А ведь всего месяц назад, когда они отправлялись сюда, многие из парижских друзей посмеивались над тревожными предчувствиями Диего. Называли его дикарем: это, мол, у вас в Мексике привыкли, чуть что, хвататься за оружие, а цивилизованные европейские нации научились, слава богу, разрешать свои споры мирными средствами. Двенадцать миллионов организованных рабочих — в одной только Германии четыре миллиона социалистов! — представляют собой достаточную силу, чтобы помешать правительствам развязать братоубийственную бойню. Если потребуется, Интернационал объявит всеобщую забастовку и генералов отправят на пенсию.
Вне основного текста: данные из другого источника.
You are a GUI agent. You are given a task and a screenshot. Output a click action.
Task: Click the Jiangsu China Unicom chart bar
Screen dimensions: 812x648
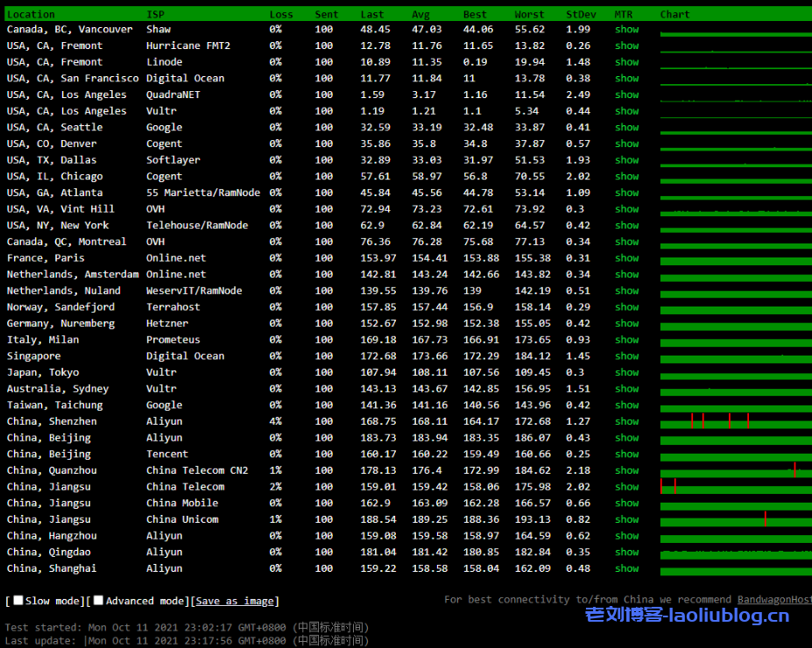click(x=736, y=520)
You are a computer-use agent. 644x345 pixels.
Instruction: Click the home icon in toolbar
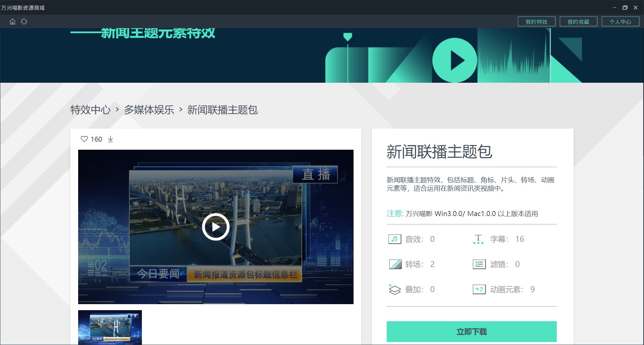coord(12,22)
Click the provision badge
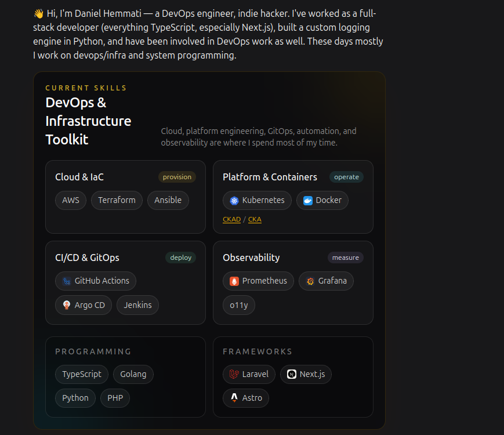This screenshot has width=504, height=435. (177, 177)
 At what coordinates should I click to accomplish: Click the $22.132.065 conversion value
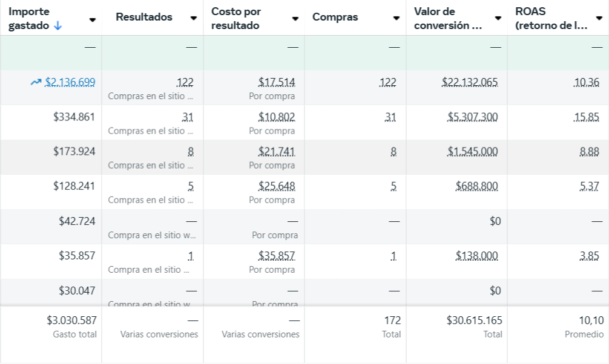470,82
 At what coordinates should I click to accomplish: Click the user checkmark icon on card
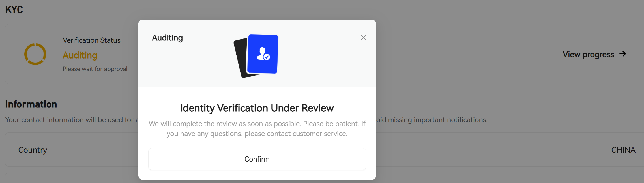click(x=263, y=54)
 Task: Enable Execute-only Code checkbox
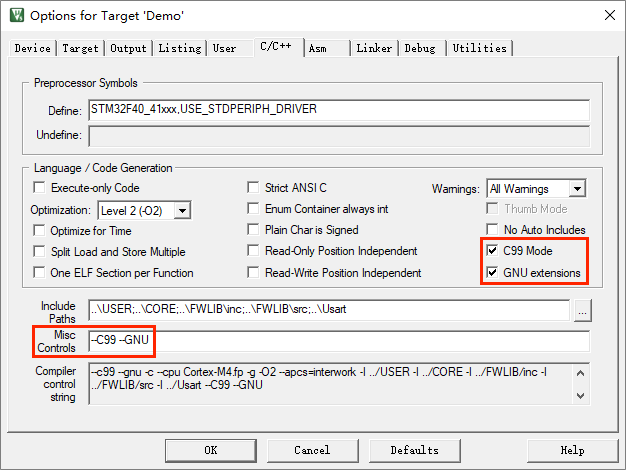click(x=40, y=188)
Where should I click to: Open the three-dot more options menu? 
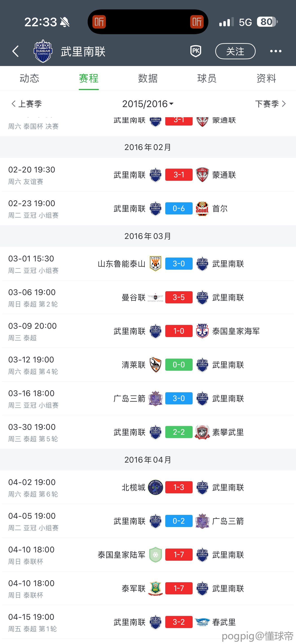(276, 51)
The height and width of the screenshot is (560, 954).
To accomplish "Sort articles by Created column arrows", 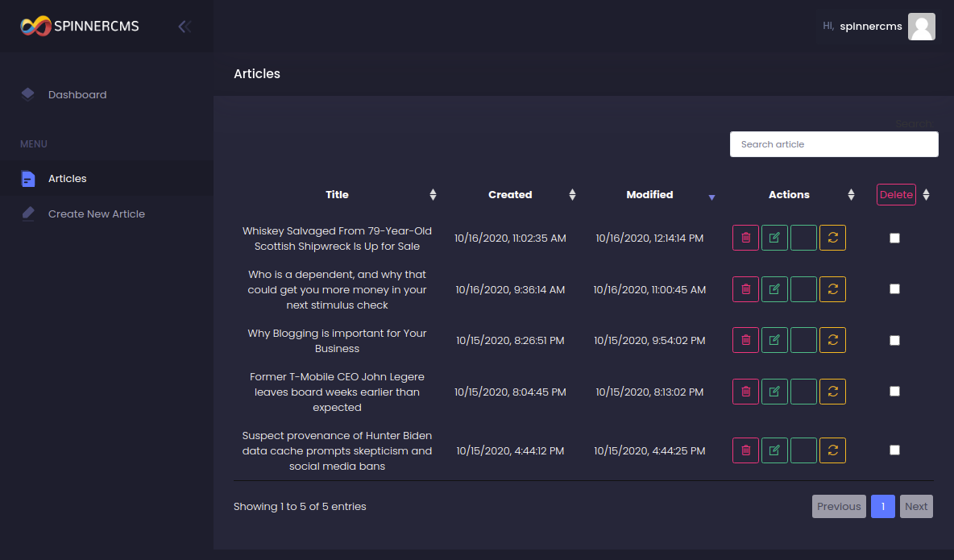I will coord(572,194).
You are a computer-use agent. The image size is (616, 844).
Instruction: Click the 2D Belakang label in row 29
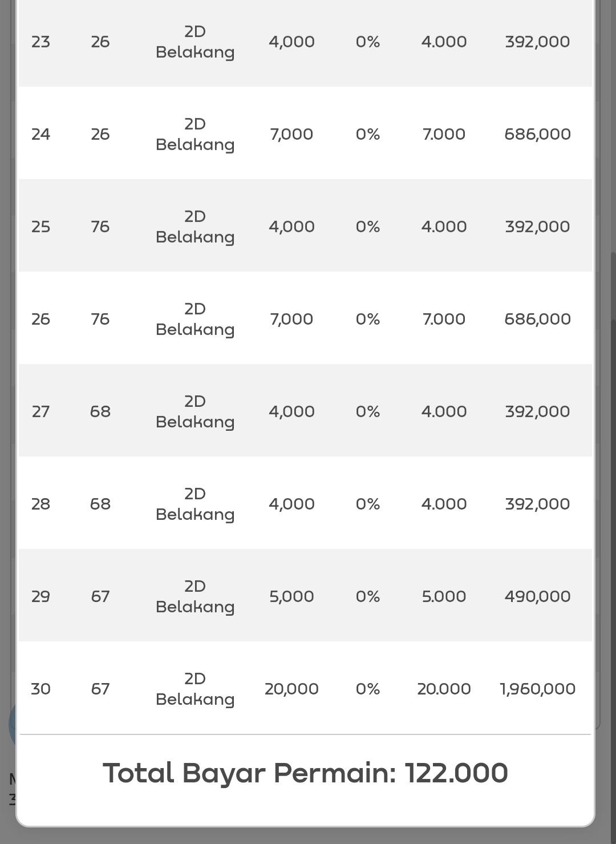[x=195, y=596]
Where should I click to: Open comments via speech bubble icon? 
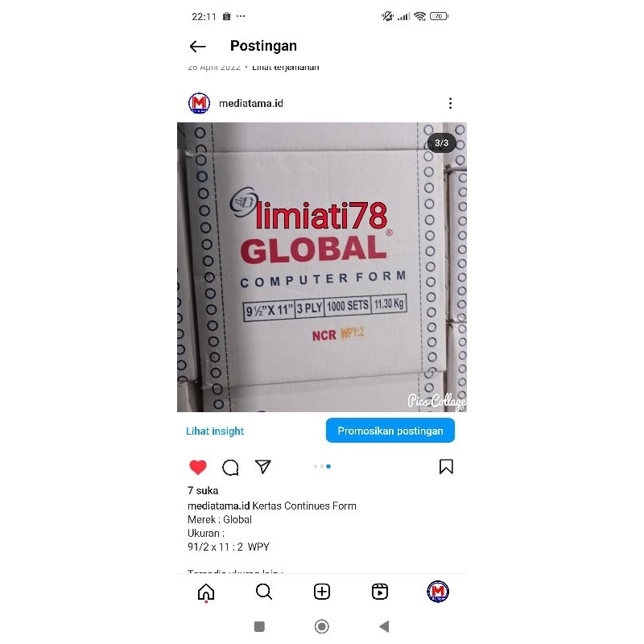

«Ну, что вы теперь скажете? — мысленно вопрошает Диего. — Теперь, когда ваша цивилизованная Европа охвачена военным безумием!»
Впрочем, к кому, собственно, он обращается? Где сейчас друзья, с которыми проводил он вечера в кафе «Роща» на бульваре Монпарнас?.. И не безумец ли сам он, продолжающий предаваться своему бесполезному ремеслу в то время, как мир рушится в тартарары?! За ужином на терраске, увитой виноградом, собирается вся компания. Кроме Диего и Ангелины, здесь английкий художник Карделль с подружкой-француженкой, двое русских — поэт Петр Потемкин с балериной Лидией Лопуховой, скульптор Липшиц. Хозяин привез из Пальмы испанские газеты. Война углубляется: германские корпуса перешли границу Бельгии и наступают на Льеж.